Il y a la façon de celui qui se sert de vos biens non pas seulement comme s'ils étaient les siens, mais comme si lui-même vous donnait largement, presque inconsidérément... parce qu'il ne vous dépossède pas totalement. C'est, par exemple, le jeune homme à qui vous achetez un paquet de calendriers en octobre ou des pots de confiture alors que vous venez d'en préparer et que votre placard en regorge et qui examine encore votre portefeuille en disant : « Croyez-moi, ce billet que vous avez là, il est à moi, car ce que je vous ai donné vaut bien plus que ce que vous m'avez payé, mais je vous le laisse.
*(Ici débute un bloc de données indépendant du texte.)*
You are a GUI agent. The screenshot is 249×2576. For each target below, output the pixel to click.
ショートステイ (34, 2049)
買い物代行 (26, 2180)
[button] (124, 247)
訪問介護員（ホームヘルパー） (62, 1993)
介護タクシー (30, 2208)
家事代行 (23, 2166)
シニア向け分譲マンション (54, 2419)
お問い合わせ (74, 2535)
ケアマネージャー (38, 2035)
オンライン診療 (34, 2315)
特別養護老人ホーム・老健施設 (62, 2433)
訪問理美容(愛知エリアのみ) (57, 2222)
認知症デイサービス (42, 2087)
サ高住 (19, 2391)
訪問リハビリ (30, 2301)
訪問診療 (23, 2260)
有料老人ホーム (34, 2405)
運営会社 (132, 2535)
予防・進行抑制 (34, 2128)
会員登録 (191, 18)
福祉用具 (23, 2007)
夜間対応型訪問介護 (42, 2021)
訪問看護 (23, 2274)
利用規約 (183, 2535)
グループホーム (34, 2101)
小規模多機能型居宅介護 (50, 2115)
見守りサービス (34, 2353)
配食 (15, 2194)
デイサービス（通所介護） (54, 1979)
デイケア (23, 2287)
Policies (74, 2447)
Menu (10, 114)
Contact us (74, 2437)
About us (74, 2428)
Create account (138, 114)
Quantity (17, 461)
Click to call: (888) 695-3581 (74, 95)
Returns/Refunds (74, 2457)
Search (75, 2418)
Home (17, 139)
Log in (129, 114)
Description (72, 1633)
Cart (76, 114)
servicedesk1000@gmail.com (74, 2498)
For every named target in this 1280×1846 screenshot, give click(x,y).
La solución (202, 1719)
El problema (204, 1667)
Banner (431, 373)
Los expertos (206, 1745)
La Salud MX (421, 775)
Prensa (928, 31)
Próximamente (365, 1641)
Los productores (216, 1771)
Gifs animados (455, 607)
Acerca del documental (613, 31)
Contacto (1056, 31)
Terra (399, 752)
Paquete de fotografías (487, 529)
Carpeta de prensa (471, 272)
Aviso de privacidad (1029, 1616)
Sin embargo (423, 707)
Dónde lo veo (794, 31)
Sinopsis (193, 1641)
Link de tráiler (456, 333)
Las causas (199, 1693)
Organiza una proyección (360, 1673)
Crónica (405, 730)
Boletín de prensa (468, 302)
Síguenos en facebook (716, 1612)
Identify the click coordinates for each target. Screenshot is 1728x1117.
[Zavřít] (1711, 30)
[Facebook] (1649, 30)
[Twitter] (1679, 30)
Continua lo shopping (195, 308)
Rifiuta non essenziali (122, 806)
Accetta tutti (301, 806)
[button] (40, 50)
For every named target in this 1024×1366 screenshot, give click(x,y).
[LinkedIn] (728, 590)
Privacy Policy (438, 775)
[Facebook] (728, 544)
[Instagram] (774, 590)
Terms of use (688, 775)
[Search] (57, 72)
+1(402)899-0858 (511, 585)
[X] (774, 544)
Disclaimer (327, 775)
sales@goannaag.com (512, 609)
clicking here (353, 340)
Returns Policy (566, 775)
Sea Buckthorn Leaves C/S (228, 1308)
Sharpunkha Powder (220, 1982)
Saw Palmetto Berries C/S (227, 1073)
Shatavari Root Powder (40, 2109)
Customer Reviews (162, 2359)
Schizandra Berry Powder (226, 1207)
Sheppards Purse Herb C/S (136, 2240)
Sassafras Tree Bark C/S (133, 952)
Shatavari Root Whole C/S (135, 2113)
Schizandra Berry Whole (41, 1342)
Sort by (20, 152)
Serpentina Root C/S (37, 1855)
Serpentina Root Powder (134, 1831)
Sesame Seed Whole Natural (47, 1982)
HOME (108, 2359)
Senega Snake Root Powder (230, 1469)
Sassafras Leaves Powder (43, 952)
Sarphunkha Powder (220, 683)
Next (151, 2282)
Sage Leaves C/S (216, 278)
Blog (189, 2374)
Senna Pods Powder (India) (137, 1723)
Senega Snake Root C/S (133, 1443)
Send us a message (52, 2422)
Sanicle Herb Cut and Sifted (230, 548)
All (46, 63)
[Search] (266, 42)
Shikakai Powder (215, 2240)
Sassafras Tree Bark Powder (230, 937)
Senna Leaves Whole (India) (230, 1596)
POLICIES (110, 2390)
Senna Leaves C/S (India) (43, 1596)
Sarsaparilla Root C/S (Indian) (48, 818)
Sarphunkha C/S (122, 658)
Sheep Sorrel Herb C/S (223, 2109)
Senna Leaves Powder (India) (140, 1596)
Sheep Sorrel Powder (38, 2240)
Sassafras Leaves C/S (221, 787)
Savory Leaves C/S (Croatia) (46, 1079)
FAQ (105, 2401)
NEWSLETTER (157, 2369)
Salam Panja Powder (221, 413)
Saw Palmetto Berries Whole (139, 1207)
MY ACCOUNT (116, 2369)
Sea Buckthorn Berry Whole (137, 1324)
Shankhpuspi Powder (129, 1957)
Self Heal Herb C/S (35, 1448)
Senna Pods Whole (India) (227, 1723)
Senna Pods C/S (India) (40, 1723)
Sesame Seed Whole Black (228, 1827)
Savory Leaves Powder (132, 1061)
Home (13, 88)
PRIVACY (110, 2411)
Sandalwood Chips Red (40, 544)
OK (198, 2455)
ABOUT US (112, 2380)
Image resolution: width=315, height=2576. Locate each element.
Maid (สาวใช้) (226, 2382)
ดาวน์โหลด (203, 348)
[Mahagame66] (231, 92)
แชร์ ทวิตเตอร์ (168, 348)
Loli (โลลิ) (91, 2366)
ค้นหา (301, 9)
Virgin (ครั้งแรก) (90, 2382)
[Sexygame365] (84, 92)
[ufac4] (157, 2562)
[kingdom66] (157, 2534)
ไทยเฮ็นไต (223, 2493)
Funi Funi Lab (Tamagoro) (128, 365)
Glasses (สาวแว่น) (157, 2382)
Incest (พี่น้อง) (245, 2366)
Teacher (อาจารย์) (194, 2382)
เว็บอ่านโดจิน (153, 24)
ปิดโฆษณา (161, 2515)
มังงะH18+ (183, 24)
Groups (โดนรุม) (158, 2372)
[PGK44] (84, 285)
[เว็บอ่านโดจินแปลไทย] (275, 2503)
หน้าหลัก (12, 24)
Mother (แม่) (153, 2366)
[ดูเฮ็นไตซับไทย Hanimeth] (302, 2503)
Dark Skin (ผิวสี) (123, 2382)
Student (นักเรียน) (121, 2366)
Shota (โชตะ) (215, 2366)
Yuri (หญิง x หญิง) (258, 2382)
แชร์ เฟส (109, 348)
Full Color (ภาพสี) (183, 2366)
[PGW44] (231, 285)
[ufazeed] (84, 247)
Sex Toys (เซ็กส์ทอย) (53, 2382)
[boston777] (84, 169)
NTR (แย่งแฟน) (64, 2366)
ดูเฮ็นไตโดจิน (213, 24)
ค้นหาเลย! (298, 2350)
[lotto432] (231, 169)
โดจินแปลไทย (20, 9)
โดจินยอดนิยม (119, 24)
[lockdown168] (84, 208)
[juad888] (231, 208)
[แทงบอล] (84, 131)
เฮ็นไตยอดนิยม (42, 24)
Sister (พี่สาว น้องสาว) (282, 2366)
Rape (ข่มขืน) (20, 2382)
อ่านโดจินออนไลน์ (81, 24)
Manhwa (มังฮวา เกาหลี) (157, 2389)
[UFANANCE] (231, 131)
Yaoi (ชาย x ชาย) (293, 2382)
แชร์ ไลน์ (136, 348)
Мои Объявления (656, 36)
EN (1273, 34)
J'espère que vous apprécierez » ! C'est en petit et en mode « soft » la générosité du brigand qui vous a dépouillé de votre bourse, mais qui demande à être remercié parce qu'il vous a gardé sauve la vie qu'il tenait là, à la pointe de son couteau.

Pourtant, si vous avez une mauvaise conscience de classe, vous jugerez que celui qui n'a pas raison de traiter ainsi, celui qui a encore un portefeuille et un billet dedans. Il faudrait bien sûr conseiller au bourgeois que vous êtes et qui ne s'est pas guéri de sa lecture adolescente du Manifeste un bon coup de Nietzsche et de son explication par le ressentiment ; et si vous êtes l'homme victime de la générosité dévorante et aspirante, un bon coup de vodka pour vous décravater et vous débrailler un peu le langage, et donc railler tout bonnement votre grand seigneur et bienfaiteur. Quant au petit Oriental, qu'il vous arrive d'être aussi, qu'il ne se plaigne pas trop de se voir payé en or du Pérou et invité à faire le tour des châteaux en Espagne, quand il joue lui-même son petit sultan des Mille et Une Nuits dans un minuscule appartement de banlieue misérable !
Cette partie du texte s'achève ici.